*** DATA FOR ANALYSIS Section Begins ***

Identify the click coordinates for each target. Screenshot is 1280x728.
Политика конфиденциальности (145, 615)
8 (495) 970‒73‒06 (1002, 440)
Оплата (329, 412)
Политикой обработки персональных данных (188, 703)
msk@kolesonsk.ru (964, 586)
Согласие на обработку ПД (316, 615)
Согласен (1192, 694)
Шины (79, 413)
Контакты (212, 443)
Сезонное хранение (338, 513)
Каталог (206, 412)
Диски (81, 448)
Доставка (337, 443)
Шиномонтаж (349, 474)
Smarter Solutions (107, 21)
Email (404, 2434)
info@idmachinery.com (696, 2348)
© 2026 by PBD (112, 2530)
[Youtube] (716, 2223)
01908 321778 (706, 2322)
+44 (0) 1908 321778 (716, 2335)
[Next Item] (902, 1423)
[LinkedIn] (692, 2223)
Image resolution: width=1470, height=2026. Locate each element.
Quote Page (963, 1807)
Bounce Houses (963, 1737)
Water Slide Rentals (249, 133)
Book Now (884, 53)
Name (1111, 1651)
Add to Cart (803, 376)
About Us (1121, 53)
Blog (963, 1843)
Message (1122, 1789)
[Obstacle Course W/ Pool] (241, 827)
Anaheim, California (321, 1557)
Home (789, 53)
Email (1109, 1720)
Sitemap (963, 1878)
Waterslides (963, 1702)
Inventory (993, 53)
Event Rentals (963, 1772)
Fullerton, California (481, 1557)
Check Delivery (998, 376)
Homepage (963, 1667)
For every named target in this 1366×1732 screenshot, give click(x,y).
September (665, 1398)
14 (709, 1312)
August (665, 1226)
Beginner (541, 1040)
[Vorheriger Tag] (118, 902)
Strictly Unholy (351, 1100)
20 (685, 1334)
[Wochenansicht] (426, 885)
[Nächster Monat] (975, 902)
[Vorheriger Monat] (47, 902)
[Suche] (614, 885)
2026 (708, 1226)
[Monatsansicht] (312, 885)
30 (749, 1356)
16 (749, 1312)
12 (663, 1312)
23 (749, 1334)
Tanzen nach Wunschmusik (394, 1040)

*** DATA FOR ANALYSIS Section Ends ***

-- WHAT THE TASK ASKS --
What you write must match the records above exactly, line for line.

-- EXERCISE ANSWER --
Identify the click coordinates for each target. Screenshot is 1280x728.
Политика конфиденциальности (145, 615)
8 (495) 970‒73‒06 (1002, 440)
Оплата (329, 412)
Политикой обработки персональных данных (188, 703)
msk@kolesonsk.ru (964, 586)
Согласие на обработку ПД (316, 615)
Согласен (1192, 694)
Шины (79, 413)
Контакты (212, 443)
Сезонное хранение (338, 513)
Каталог (206, 412)
Диски (81, 448)
Доставка (337, 443)
Шиномонтаж (349, 474)
Smarter Solutions (107, 21)
Email (404, 2434)
info@idmachinery.com (696, 2348)
© 2026 by PBD (112, 2530)
[Youtube] (716, 2223)
01908 321778 (706, 2322)
+44 (0) 1908 321778 (716, 2335)
[Next Item] (902, 1423)
[LinkedIn] (692, 2223)
Image resolution: width=1470, height=2026. Locate each element.
Quote Page (963, 1807)
Bounce Houses (963, 1737)
Water Slide Rentals (249, 133)
Book Now (884, 53)
Name (1111, 1651)
Add to Cart (803, 376)
About Us (1121, 53)
Blog (963, 1843)
Message (1122, 1789)
[Obstacle Course W/ Pool] (241, 827)
Anaheim, California (321, 1557)
Home (789, 53)
Email (1109, 1720)
Sitemap (963, 1878)
Waterslides (963, 1702)
Inventory (993, 53)
Event Rentals (963, 1772)
Fullerton, California (481, 1557)
Check Delivery (998, 376)
Homepage (963, 1667)
For every named target in this 1366×1732 screenshot, give click(x,y).
September (665, 1398)
14 (709, 1312)
August (665, 1226)
Beginner (541, 1040)
[Vorheriger Tag] (118, 902)
Strictly Unholy (351, 1100)
20 (685, 1334)
[Wochenansicht] (426, 885)
[Nächster Monat] (975, 902)
[Vorheriger Monat] (47, 902)
[Suche] (614, 885)
2026 (708, 1226)
[Monatsansicht] (312, 885)
30 (749, 1356)
16 (749, 1312)
12 (663, 1312)
23 (749, 1334)
Tanzen nach Wunschmusik (394, 1040)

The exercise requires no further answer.